The Paralympics are being hailed as an opportunity for China to deal with these deep prejudices and as a catalyst for improving the situation for people with disabilities in China. Experience in other cities hosting the Paralympics has shown that the situation for the disabled improves after the Games. Cynics in the city say that the Paralympics will do as much to change prejudices against the disabled in China as the Olympics did to improve human rights. Precious little, in fact.

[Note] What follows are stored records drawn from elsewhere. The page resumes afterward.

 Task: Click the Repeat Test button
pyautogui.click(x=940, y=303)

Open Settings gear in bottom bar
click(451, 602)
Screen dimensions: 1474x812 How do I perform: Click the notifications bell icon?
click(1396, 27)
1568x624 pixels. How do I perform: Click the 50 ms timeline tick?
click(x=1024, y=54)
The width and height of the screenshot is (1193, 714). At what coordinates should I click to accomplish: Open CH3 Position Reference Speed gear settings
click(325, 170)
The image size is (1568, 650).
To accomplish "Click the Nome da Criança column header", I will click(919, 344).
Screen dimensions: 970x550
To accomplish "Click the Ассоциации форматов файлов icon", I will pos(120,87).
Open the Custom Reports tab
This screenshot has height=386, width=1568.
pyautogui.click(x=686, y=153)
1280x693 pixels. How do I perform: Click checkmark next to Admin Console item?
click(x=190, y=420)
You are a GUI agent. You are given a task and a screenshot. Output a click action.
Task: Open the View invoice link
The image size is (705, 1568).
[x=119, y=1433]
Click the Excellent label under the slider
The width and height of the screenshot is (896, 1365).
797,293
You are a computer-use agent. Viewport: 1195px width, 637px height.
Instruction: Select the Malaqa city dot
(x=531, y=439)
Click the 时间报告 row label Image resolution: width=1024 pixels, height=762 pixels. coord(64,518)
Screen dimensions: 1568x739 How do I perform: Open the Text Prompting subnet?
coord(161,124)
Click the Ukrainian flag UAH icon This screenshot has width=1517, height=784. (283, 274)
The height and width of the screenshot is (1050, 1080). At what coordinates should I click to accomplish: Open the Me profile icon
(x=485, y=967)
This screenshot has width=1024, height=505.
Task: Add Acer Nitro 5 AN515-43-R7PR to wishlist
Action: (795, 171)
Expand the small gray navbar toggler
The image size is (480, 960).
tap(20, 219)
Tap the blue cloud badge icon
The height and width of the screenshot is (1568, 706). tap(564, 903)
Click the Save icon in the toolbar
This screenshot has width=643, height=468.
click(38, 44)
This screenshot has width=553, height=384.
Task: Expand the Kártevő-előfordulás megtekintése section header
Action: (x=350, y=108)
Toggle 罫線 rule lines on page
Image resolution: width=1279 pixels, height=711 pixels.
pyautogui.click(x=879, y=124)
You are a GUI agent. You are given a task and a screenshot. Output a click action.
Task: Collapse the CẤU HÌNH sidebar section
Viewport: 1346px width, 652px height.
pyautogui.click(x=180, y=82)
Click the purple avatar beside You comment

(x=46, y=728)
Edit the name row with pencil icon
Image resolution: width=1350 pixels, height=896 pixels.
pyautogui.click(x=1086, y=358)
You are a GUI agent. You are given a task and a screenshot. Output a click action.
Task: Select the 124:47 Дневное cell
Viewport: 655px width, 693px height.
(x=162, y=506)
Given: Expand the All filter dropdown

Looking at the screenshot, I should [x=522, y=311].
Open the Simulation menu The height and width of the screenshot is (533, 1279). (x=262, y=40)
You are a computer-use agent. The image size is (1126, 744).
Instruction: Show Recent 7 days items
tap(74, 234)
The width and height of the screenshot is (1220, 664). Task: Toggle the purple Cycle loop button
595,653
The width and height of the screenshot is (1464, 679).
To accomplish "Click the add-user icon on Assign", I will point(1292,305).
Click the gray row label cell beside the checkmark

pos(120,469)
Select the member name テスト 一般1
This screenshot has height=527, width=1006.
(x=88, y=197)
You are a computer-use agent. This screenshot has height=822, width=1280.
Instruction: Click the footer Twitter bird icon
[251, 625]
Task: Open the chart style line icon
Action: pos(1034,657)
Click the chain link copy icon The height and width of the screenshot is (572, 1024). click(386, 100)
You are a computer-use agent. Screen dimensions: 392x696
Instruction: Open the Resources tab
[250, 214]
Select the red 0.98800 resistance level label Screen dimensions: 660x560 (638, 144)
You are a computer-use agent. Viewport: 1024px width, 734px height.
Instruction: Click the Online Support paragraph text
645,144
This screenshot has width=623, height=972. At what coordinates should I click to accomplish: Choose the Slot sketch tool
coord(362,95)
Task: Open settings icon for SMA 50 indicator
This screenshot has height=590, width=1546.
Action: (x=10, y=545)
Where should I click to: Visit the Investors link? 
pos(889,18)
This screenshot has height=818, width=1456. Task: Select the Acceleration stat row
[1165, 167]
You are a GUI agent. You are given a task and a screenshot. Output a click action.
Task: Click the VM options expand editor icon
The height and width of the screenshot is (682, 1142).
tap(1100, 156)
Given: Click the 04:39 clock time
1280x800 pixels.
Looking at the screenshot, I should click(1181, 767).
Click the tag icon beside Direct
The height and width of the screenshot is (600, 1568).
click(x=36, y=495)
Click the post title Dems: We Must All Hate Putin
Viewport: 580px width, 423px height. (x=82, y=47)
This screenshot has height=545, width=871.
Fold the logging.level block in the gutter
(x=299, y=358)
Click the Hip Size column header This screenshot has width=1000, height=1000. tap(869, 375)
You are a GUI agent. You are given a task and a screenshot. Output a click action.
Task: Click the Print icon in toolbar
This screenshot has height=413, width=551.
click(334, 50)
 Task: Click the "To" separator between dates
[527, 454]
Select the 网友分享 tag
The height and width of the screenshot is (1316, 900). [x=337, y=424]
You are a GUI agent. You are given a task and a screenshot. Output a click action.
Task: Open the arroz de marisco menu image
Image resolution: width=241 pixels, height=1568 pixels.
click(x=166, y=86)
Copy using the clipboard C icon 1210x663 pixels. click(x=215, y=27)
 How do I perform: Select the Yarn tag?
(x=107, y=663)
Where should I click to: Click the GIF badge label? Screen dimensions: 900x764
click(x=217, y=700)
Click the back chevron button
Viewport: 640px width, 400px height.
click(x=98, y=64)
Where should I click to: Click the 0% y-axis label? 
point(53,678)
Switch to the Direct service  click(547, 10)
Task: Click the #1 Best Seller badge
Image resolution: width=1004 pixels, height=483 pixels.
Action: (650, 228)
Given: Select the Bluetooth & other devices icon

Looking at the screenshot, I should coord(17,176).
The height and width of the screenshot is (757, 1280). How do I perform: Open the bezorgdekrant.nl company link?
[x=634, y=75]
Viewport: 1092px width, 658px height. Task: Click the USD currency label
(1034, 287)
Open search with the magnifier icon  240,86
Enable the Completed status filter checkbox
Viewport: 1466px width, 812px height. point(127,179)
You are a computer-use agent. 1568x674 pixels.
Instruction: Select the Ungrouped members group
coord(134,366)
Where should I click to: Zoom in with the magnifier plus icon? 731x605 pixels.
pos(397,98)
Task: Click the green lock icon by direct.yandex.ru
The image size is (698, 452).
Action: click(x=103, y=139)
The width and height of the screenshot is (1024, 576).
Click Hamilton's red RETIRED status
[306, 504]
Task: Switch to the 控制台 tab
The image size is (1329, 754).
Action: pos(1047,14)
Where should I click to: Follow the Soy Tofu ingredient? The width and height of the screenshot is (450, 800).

Disabled people face enormous difficulty getting jobs and health care. Many of China's 12 million blind people can take jobs only as blind masseurs at special blind-massage parlours. Disabled Chinese are regularly referred to as can fei, which basically means "useless cripple", although there have been efforts to have disabled people referred to by the direct translation can ji ren.
In May, an official guide for Olympic volunteers had to be rewritten after it characterised the disabled as "stubborn and controlling" and "unsocial and introspective". The shocking references were attributed to a translation error, and the Beijing organisers were deeply embarrassed by the way the media launched a broadside over the story, although the Chinese version was pretty similar, in effect.
The May earthquake in Sichuan, which killed upwards of 170,000 people, left many thousands of people maimed, as rescuers were often forced to perform quick amputations to rescue people from the rubble. A commonly expressed fear among the parents of children who had lost limbs in the quake was that they would not now be allowed to take the college entrance examination, because students must pass a medical examination first which often bars disabled people from entry.
Yang Yang, who has been in a wheelchair since a swimming accident at the age of 10, lives in Chengdu in Sichuan province, where wheelchair access is primitive. But he said: "China has made a lot of improvements for disabled people. As to Chinese people's attitude to disabled people, I think people have changed. The Paralympics will be an opportunity for China and Chinese people to pay more attention to disabled people. What worries me most is that all these good things, people's attention and the many special facilities, cannot last forever. I hope these things are not just for a short while. I hope China can persevere in doing these things."